● **Task set**
**1)** From the thread on EQUAL and hash tables below, write out the passage from "Date: Wed, 29" to "and transitive.".
**2)** Answer these questions using the thread on EQUAL and hash tables below:
(a) Who sent the message dated Thu, 30 Jun 88 12:40:54 PDT?
(b) Which three properties of a user-supplied EQUAL predicate are said to need mechanical verification?
(c) Over what domain must the equality predicate be transitive for a hash function to work?
**3)** In the thread on EQUAL and hash tables below, restate the paragraph beginning "As you pointed out in subsequent discussion" more briefly, keeping its main facts.

● **Text to read**
** begin **
[Date Prev][Date Next][Thread Prev][Thread Next][Date Index][Thread Index]

EQUAL, and hash tables, and value/object distinctions



   Date: Thu, 30 Jun 88 16:36 EDT
   From: Michael Greenwald <Greenwald@STONY-BROOK.SCRC.Symbolics.COM>

       Date: Thu, 30 Jun 88 12:40:54 PDT
       From: jrose@Sun.COM (John Rose)

       Two remarks on EQUAL and hash tables, from a hash table fan.

       ...
	  Date: Wed, 29 Jun 88 18:57:09 PDT
	  From: Jon L White <edsel!jonl@labrea.stanford.edu>

	  As you pointed out in subsequent discussion, a user-supplied EQUAL method,
	  whether for CLOS classes or as a defstruct option, leaves open the question
	  of mechanically verifying that the alleged predicate is reflexive, symmetric,
	  and transitive.
       ...

       [Flame from Rose...]
	      (EQUALITY-PREDICATE X Y)   ==>   (= (HASH-FN X) (HASH-FN Y))

   Yes, but the equality-predicate must be transitive over the domain of
   possible keys in order for a hash-function to work.

   For example, one cannot construct a hash-function for #'= unless you limit
   the valid keys to not include both a floating point number and two
   integers that both coerce to that same float.
** end **
● **Information supplied**
** begin **
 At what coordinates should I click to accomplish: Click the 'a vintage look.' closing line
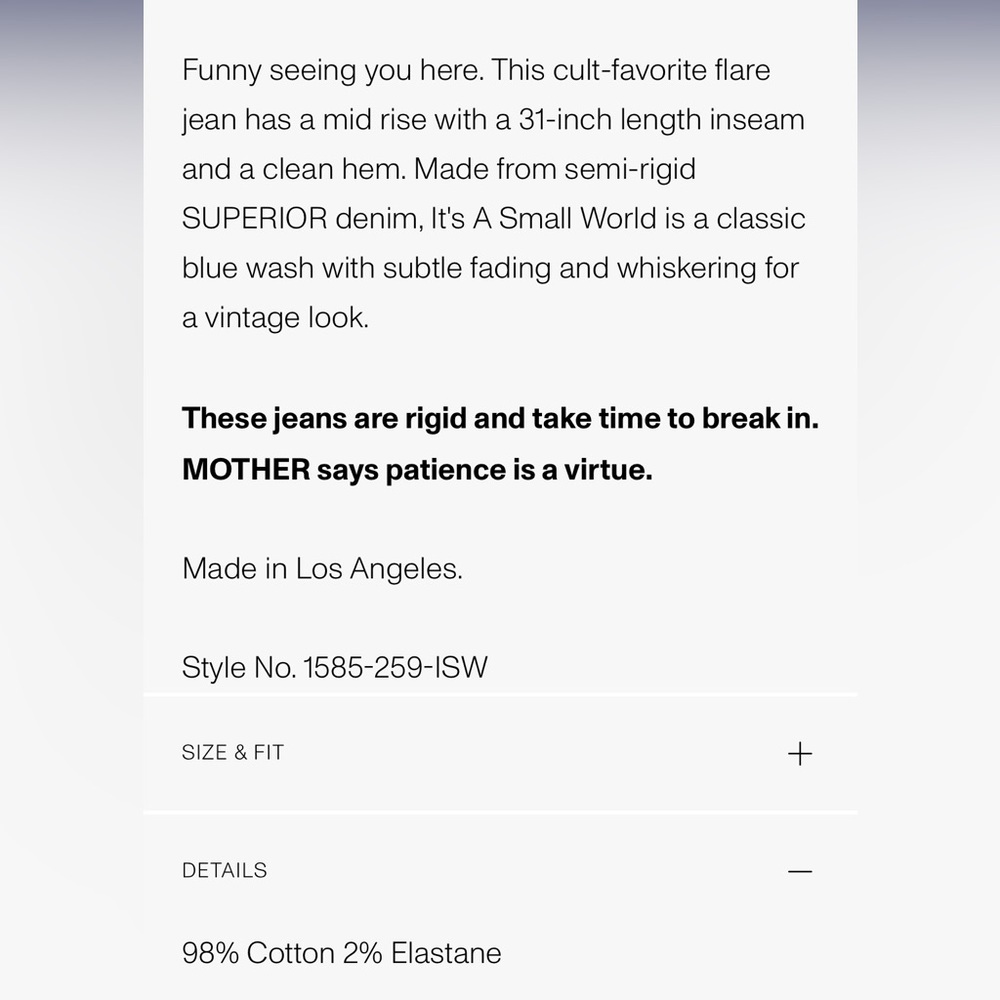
** end **
● **Full solutions**
**1)**
Date: Wed, 29 Jun 88 18:57:09 PDT
	  From: Jon L White <edsel!jonl@labrea.stanford.edu>

	  As you pointed out in subsequent discussion, a user-supplied EQUAL method,
	  whether for CLOS classes or as a defstruct option, leaves open the question
	  of mechanically verifying that the alleged predicate is reflexive, symmetric,
	  and transitive.

**2)**
(a) John Rose (jrose@Sun.COM)
(b) Reflexive, symmetric, and transitive
(c) The domain of possible keys

**3)** A user-supplied EQUAL method, whether for CLOS classes or as a defstruct option, leaves open how to mechanically verify that the predicate is reflexive, symmetric, and transitive.